§ TASK DETAILS:
Reproduce the rows below, but change each "Identify the location of" to "Find the position of" and leave everything else as it is.

── INFORMATION GIVEN ──

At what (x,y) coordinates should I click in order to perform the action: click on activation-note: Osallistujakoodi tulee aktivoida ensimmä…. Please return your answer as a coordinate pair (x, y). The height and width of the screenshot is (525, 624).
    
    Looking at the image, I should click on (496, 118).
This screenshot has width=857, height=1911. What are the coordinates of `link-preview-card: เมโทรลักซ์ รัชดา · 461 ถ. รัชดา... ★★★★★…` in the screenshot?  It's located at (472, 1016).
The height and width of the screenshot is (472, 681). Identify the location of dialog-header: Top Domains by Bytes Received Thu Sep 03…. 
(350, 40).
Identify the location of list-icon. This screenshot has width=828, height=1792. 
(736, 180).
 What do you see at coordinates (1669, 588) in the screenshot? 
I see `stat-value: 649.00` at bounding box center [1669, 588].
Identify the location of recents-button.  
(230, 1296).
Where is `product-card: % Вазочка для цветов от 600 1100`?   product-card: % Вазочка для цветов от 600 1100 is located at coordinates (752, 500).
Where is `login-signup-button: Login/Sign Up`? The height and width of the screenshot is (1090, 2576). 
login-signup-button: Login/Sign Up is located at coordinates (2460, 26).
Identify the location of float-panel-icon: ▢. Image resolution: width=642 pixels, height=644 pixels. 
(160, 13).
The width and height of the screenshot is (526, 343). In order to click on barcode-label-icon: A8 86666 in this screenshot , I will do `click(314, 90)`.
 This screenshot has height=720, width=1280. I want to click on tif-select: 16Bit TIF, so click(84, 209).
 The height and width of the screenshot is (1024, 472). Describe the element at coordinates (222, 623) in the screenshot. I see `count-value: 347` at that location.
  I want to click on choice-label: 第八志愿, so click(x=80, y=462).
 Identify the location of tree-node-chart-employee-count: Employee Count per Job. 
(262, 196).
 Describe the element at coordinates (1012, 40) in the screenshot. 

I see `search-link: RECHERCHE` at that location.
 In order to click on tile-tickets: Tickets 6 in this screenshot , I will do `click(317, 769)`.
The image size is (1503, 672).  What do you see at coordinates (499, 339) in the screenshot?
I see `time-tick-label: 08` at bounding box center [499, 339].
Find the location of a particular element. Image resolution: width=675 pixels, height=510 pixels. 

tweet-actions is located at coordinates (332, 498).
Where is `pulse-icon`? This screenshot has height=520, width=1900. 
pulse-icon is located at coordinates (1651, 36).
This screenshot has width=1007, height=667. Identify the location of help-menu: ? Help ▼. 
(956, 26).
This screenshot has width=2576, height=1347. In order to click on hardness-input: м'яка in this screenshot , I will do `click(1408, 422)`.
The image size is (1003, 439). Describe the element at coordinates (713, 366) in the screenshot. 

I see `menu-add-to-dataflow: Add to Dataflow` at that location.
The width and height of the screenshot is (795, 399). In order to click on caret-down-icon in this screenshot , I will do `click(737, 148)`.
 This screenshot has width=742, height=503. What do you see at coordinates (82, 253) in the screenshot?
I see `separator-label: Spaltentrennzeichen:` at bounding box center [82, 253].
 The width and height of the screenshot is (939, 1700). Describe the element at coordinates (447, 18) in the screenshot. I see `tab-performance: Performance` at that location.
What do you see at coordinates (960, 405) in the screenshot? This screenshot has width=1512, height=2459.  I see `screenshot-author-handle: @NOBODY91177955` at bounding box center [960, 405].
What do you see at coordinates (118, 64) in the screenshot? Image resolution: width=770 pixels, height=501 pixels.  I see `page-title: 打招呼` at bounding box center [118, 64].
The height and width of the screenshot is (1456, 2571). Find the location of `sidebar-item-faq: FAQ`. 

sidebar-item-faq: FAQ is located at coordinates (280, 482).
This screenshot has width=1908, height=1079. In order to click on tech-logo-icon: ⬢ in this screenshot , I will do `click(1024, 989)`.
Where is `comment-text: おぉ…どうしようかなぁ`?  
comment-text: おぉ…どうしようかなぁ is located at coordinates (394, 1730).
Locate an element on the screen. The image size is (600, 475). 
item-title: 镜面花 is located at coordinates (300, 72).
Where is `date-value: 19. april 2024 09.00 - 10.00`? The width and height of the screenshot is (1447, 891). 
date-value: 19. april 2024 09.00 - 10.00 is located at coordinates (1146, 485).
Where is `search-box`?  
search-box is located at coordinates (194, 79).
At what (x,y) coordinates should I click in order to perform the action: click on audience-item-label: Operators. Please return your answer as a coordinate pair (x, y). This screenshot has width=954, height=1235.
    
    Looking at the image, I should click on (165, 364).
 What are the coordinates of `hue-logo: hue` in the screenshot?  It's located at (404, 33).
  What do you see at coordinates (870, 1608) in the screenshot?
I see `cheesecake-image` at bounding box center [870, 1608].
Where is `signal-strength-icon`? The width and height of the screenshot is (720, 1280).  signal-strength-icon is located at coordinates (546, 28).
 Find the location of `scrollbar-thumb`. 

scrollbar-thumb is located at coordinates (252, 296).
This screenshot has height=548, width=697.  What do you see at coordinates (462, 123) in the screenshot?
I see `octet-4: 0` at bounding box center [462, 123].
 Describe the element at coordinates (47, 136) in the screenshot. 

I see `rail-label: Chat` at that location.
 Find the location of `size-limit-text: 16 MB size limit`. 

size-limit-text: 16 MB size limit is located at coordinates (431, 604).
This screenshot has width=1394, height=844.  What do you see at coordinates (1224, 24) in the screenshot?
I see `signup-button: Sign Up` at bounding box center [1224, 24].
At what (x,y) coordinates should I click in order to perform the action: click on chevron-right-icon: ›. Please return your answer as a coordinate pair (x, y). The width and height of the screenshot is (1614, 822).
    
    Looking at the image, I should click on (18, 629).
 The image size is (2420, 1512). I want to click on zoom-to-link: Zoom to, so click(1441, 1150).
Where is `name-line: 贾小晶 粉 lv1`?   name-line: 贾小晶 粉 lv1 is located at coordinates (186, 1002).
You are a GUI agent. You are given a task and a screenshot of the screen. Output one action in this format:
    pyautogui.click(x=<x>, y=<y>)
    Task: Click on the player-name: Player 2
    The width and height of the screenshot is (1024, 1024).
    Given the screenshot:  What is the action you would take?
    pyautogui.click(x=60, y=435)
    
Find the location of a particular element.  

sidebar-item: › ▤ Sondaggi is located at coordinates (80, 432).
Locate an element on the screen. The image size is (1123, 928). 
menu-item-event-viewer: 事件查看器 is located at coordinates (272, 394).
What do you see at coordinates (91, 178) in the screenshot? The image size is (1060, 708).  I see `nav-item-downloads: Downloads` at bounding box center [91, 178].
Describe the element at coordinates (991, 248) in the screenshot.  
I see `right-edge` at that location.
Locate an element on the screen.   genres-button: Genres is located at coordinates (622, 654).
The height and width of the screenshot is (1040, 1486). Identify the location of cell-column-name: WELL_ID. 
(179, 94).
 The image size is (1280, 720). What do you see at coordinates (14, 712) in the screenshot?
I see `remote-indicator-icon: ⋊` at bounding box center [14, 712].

───

§ ANSWER SECTION:
At what (x,y) coordinates should I click in order to perform the action: click on activation-note: Osallistujakoodi tulee aktivoida ensimmä…. Please return your answer as a coordinate pair (x, y). The height and width of the screenshot is (525, 624).
    
    Looking at the image, I should click on (496, 118).
This screenshot has width=857, height=1911. What are the coordinates of `link-preview-card: เมโทรลักซ์ รัชดา · 461 ถ. รัชดา... ★★★★★…` in the screenshot?  It's located at (472, 1016).
The height and width of the screenshot is (472, 681). Find the position of dialog-header: Top Domains by Bytes Received Thu Sep 03…. 
(350, 40).
Find the position of list-icon. This screenshot has width=828, height=1792. 
(736, 180).
 What do you see at coordinates (1669, 588) in the screenshot? 
I see `stat-value: 649.00` at bounding box center [1669, 588].
Find the position of recents-button.  
(230, 1296).
Where is `product-card: % Вазочка для цветов от 600 1100`?   product-card: % Вазочка для цветов от 600 1100 is located at coordinates (752, 500).
Where is `login-signup-button: Login/Sign Up`? The height and width of the screenshot is (1090, 2576). 
login-signup-button: Login/Sign Up is located at coordinates (2460, 26).
Find the position of float-panel-icon: ▢. Image resolution: width=642 pixels, height=644 pixels. 
(160, 13).
The width and height of the screenshot is (526, 343). In order to click on barcode-label-icon: A8 86666 in this screenshot , I will do `click(314, 90)`.
 This screenshot has height=720, width=1280. I want to click on tif-select: 16Bit TIF, so click(84, 209).
 The height and width of the screenshot is (1024, 472). Describe the element at coordinates (222, 623) in the screenshot. I see `count-value: 347` at that location.
  I want to click on choice-label: 第八志愿, so click(x=80, y=462).
 Find the position of tree-node-chart-employee-count: Employee Count per Job. 
(262, 196).
 Describe the element at coordinates (1012, 40) in the screenshot. 

I see `search-link: RECHERCHE` at that location.
 In order to click on tile-tickets: Tickets 6 in this screenshot , I will do `click(317, 769)`.
The image size is (1503, 672).  What do you see at coordinates (499, 339) in the screenshot?
I see `time-tick-label: 08` at bounding box center [499, 339].
Find the location of a particular element. Image resolution: width=675 pixels, height=510 pixels. 

tweet-actions is located at coordinates (332, 498).
Where is `pulse-icon`? This screenshot has height=520, width=1900. 
pulse-icon is located at coordinates (1651, 36).
This screenshot has width=1007, height=667. Find the position of help-menu: ? Help ▼. 
(956, 26).
This screenshot has width=2576, height=1347. In order to click on hardness-input: м'яка in this screenshot , I will do `click(1408, 422)`.
The image size is (1003, 439). Describe the element at coordinates (713, 366) in the screenshot. 

I see `menu-add-to-dataflow: Add to Dataflow` at that location.
The width and height of the screenshot is (795, 399). In order to click on caret-down-icon in this screenshot , I will do `click(737, 148)`.
 This screenshot has width=742, height=503. What do you see at coordinates (82, 253) in the screenshot?
I see `separator-label: Spaltentrennzeichen:` at bounding box center [82, 253].
 The width and height of the screenshot is (939, 1700). Describe the element at coordinates (447, 18) in the screenshot. I see `tab-performance: Performance` at that location.
What do you see at coordinates (960, 405) in the screenshot? This screenshot has width=1512, height=2459.  I see `screenshot-author-handle: @NOBODY91177955` at bounding box center [960, 405].
What do you see at coordinates (118, 64) in the screenshot? Image resolution: width=770 pixels, height=501 pixels.  I see `page-title: 打招呼` at bounding box center [118, 64].
The height and width of the screenshot is (1456, 2571). Find the location of `sidebar-item-faq: FAQ`. 

sidebar-item-faq: FAQ is located at coordinates (280, 482).
This screenshot has width=1908, height=1079. In order to click on tech-logo-icon: ⬢ in this screenshot , I will do `click(1024, 989)`.
Where is `comment-text: おぉ…どうしようかなぁ`?  
comment-text: おぉ…どうしようかなぁ is located at coordinates (394, 1730).
Locate an element on the screen. The image size is (600, 475). 
item-title: 镜面花 is located at coordinates (300, 72).
Where is `date-value: 19. april 2024 09.00 - 10.00`? The width and height of the screenshot is (1447, 891). 
date-value: 19. april 2024 09.00 - 10.00 is located at coordinates (1146, 485).
Where is `search-box`?  
search-box is located at coordinates (194, 79).
At what (x,y) coordinates should I click in order to perform the action: click on audience-item-label: Operators. Please return your answer as a coordinate pair (x, y). This screenshot has width=954, height=1235.
    
    Looking at the image, I should click on (165, 364).
 What are the coordinates of `hue-logo: hue` in the screenshot?  It's located at (404, 33).
  What do you see at coordinates (870, 1608) in the screenshot?
I see `cheesecake-image` at bounding box center [870, 1608].
Where is `signal-strength-icon`? The width and height of the screenshot is (720, 1280).  signal-strength-icon is located at coordinates (546, 28).
 Find the location of `scrollbar-thumb`. 

scrollbar-thumb is located at coordinates (252, 296).
This screenshot has height=548, width=697.  What do you see at coordinates (462, 123) in the screenshot?
I see `octet-4: 0` at bounding box center [462, 123].
 Describe the element at coordinates (47, 136) in the screenshot. 

I see `rail-label: Chat` at that location.
 Find the location of `size-limit-text: 16 MB size limit`. 

size-limit-text: 16 MB size limit is located at coordinates (431, 604).
This screenshot has width=1394, height=844.  What do you see at coordinates (1224, 24) in the screenshot?
I see `signup-button: Sign Up` at bounding box center [1224, 24].
At what (x,y) coordinates should I click in order to perform the action: click on chevron-right-icon: ›. Please return your answer as a coordinate pair (x, y). The width and height of the screenshot is (1614, 822).
    
    Looking at the image, I should click on (18, 629).
 The image size is (2420, 1512). I want to click on zoom-to-link: Zoom to, so click(1441, 1150).
Where is `name-line: 贾小晶 粉 lv1`?   name-line: 贾小晶 粉 lv1 is located at coordinates (186, 1002).
You are a GUI agent. You are given a task and a screenshot of the screen. Output one action in this format:
    pyautogui.click(x=<x>, y=<y>)
    Task: Click on the player-name: Player 2
    The width and height of the screenshot is (1024, 1024).
    Given the screenshot:  What is the action you would take?
    pyautogui.click(x=60, y=435)
    
Find the location of a particular element.  

sidebar-item: › ▤ Sondaggi is located at coordinates (80, 432).
Locate an element on the screen. The image size is (1123, 928). 
menu-item-event-viewer: 事件查看器 is located at coordinates (272, 394).
What do you see at coordinates (91, 178) in the screenshot? The image size is (1060, 708).  I see `nav-item-downloads: Downloads` at bounding box center [91, 178].
Describe the element at coordinates (991, 248) in the screenshot.  
I see `right-edge` at that location.
Locate an element on the screen.   genres-button: Genres is located at coordinates (622, 654).
The height and width of the screenshot is (1040, 1486). Find the position of cell-column-name: WELL_ID. 
(179, 94).
 The image size is (1280, 720). What do you see at coordinates (14, 712) in the screenshot?
I see `remote-indicator-icon: ⋊` at bounding box center [14, 712].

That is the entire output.